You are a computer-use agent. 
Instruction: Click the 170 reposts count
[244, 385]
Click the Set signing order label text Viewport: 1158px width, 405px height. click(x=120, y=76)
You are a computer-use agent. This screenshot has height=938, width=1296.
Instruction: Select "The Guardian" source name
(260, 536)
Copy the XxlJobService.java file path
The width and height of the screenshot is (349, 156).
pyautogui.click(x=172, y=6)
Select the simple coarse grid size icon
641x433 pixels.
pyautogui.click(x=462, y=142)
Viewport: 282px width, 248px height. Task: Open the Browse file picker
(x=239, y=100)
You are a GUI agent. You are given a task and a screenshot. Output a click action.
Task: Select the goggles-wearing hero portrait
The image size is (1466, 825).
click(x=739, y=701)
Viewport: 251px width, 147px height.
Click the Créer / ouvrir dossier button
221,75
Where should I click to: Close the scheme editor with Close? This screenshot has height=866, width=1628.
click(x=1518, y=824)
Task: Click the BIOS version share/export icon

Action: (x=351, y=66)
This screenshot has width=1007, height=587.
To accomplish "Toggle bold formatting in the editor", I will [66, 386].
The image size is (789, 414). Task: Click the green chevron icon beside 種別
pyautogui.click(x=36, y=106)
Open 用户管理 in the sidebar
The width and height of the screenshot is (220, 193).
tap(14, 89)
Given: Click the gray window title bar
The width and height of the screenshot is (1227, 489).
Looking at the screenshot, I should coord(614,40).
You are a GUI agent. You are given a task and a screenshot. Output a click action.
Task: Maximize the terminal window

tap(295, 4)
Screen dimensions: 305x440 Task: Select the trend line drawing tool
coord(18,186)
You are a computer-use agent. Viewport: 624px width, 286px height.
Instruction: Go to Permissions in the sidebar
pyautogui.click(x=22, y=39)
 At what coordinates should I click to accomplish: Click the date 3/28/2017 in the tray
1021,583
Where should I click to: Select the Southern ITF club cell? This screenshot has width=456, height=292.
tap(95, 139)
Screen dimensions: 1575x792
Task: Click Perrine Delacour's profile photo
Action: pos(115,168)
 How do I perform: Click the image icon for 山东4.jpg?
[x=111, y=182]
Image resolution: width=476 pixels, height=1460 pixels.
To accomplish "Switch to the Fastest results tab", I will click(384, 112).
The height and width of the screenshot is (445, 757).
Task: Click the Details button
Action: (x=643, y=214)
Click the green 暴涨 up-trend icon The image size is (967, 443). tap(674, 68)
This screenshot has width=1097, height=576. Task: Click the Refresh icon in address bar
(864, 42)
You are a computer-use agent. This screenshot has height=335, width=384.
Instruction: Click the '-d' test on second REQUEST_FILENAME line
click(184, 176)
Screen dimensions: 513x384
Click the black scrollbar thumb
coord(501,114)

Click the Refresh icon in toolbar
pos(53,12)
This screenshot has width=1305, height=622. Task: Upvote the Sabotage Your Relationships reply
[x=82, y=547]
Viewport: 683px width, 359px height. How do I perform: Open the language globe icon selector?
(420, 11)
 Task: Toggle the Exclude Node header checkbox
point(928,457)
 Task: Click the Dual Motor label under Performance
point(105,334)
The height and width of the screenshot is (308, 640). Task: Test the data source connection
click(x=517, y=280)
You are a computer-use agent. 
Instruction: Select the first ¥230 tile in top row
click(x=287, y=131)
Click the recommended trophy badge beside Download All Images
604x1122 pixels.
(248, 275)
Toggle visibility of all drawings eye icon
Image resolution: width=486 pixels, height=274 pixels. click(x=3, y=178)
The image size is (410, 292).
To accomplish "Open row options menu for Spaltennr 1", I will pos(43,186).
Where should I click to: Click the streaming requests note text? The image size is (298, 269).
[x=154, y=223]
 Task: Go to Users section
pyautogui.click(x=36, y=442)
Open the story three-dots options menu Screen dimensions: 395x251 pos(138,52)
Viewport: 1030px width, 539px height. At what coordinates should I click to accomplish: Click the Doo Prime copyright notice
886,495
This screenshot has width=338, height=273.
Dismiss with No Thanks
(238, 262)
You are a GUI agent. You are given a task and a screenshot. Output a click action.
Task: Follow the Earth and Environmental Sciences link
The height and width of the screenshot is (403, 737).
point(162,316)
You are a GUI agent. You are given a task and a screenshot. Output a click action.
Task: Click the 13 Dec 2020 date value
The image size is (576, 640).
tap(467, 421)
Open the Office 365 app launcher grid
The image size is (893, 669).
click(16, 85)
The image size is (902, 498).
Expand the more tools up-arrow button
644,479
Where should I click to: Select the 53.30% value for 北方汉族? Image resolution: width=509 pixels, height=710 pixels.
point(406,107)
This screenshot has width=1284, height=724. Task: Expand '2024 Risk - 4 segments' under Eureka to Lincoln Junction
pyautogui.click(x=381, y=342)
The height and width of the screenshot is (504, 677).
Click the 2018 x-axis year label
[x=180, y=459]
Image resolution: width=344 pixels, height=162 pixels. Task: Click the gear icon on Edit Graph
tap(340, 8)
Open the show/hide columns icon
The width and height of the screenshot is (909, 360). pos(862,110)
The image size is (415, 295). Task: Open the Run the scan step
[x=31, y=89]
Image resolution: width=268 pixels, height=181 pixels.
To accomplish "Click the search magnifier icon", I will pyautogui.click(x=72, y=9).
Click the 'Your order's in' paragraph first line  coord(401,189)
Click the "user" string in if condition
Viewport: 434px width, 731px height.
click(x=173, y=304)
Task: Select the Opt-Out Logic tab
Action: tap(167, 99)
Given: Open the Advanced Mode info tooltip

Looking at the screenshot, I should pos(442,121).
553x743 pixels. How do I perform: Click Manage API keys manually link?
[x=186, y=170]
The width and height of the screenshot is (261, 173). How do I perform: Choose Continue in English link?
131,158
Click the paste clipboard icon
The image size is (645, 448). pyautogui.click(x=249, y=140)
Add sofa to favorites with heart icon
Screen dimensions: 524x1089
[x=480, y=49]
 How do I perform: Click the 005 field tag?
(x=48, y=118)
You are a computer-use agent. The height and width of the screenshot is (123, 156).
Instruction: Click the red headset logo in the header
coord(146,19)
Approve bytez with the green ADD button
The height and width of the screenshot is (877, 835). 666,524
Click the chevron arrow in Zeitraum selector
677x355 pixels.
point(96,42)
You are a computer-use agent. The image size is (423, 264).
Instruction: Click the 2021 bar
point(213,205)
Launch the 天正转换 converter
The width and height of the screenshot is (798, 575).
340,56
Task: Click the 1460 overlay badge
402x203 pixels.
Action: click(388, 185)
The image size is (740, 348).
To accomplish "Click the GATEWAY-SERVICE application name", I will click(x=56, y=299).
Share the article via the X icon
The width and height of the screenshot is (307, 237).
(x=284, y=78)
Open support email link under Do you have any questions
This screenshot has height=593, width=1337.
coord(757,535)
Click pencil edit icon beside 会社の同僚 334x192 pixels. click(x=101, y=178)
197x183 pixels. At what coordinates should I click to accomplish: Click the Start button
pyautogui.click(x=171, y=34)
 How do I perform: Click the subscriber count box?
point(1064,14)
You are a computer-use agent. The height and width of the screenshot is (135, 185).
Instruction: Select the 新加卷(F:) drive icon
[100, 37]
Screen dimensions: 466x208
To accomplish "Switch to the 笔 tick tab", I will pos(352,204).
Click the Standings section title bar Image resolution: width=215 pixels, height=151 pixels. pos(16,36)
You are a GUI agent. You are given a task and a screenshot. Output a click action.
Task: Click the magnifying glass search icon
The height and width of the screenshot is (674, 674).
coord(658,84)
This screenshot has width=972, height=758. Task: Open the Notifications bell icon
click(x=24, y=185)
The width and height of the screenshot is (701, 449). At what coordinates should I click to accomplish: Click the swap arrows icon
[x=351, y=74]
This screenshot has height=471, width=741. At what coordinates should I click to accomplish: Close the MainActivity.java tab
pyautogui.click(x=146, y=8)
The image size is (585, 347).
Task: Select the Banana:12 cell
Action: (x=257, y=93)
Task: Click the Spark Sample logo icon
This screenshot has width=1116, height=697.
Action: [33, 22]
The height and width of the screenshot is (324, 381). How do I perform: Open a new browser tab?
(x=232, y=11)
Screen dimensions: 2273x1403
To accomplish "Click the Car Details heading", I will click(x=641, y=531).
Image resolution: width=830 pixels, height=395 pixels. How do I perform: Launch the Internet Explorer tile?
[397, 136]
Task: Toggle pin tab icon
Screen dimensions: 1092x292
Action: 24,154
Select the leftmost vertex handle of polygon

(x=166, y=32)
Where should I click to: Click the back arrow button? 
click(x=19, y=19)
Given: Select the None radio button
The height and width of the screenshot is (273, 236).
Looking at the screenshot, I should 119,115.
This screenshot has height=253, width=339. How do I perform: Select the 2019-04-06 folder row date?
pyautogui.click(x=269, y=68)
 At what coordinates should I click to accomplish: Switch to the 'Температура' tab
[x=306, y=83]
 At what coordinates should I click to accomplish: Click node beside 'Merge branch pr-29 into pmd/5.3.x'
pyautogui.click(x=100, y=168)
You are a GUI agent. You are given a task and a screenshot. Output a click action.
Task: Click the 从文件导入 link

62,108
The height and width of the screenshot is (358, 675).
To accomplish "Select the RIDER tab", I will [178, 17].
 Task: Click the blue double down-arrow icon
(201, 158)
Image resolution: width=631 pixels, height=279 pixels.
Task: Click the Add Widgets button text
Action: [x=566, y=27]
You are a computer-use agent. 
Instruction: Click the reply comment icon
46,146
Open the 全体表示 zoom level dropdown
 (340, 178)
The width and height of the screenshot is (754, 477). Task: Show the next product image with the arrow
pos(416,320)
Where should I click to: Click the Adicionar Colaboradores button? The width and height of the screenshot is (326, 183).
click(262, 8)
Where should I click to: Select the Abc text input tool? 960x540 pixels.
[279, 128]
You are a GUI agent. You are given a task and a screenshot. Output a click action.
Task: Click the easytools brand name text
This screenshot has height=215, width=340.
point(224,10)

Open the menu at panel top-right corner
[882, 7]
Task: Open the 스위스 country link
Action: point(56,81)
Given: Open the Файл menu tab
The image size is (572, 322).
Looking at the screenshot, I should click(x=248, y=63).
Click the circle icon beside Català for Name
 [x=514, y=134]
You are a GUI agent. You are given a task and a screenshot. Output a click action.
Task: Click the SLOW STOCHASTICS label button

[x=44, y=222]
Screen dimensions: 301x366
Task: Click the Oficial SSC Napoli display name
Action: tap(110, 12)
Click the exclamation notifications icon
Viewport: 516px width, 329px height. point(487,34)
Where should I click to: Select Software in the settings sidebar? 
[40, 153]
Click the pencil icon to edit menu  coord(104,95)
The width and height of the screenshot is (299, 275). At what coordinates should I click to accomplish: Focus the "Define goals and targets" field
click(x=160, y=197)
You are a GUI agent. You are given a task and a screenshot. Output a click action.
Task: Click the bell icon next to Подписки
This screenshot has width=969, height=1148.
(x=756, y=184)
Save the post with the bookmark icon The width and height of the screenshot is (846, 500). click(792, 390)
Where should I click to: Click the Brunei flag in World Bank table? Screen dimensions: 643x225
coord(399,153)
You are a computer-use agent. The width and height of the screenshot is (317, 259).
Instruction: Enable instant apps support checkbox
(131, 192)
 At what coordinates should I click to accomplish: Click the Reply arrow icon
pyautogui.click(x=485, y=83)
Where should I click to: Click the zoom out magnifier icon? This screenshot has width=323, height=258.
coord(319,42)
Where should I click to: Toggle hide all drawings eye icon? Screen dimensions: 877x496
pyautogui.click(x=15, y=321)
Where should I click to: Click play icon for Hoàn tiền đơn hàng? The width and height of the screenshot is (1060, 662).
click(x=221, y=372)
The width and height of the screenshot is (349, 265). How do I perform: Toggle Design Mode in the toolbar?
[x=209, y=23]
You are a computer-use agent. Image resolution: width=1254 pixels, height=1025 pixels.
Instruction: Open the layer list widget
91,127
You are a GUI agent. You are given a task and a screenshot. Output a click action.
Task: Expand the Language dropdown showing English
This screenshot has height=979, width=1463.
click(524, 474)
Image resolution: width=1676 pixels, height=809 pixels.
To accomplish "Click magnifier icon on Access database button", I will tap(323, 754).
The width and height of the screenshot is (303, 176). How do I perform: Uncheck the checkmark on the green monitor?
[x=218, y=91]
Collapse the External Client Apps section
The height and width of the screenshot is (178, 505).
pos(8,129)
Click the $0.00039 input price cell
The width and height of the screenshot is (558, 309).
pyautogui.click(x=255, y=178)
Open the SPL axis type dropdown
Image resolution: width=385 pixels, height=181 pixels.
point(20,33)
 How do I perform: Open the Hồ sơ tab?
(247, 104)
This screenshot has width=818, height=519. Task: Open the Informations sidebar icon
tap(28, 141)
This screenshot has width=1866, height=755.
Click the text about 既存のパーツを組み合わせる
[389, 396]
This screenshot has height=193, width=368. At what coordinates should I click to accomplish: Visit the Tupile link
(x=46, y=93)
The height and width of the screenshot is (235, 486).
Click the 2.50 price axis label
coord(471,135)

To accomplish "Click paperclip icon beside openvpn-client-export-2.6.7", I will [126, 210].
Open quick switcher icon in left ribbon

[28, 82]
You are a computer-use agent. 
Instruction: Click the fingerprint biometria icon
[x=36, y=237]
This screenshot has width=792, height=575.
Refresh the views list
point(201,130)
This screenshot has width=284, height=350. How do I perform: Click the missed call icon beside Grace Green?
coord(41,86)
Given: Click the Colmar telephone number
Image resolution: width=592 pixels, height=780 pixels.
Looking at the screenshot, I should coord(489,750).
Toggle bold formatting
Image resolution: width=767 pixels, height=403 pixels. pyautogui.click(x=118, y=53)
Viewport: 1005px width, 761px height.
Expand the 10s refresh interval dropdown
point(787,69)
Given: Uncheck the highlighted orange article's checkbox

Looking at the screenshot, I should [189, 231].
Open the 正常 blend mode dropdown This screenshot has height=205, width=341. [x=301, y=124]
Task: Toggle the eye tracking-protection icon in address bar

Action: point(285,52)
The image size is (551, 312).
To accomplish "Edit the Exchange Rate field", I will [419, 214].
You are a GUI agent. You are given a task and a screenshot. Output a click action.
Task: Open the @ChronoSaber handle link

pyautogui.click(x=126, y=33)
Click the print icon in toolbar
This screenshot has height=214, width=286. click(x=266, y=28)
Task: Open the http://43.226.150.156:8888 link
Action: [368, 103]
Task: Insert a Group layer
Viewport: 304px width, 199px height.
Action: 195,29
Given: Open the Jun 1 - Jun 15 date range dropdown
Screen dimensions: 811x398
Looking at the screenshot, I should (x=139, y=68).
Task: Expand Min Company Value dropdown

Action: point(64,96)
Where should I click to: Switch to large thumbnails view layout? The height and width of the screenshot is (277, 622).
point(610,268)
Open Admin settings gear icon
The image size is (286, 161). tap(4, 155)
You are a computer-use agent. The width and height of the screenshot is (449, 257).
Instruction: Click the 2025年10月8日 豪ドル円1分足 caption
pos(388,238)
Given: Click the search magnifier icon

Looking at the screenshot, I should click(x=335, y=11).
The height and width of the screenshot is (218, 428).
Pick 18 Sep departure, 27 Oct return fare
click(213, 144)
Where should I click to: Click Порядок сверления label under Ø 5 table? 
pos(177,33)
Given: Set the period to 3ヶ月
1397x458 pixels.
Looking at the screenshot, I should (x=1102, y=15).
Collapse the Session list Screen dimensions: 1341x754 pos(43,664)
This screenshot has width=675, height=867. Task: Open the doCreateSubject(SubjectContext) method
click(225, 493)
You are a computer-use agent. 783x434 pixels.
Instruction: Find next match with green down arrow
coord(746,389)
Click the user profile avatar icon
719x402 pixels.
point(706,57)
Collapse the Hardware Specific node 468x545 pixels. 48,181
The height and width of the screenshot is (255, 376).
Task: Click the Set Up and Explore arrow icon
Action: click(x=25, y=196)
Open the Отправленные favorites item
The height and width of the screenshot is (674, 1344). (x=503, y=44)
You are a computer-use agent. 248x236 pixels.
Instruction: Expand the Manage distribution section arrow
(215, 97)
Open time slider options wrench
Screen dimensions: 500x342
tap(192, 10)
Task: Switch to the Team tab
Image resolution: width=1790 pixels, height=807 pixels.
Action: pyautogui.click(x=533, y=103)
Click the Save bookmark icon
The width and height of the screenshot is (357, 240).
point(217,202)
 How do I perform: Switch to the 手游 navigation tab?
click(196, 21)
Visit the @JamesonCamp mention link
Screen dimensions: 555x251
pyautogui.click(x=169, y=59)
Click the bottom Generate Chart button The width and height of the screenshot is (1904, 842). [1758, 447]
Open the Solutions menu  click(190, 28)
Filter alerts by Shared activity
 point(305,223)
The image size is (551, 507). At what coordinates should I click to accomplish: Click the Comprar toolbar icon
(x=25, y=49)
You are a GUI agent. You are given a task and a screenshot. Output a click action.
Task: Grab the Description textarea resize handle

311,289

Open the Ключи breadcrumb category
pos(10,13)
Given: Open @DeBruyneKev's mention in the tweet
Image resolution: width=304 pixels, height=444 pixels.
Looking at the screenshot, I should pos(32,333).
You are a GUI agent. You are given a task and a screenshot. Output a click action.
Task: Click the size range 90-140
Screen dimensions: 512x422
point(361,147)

* * * * * * * * *

→ WORK INSTRUCTION
Please say how many lines in the records above contain the word "title". Give the number alone.

→ TASK SOLUTION
2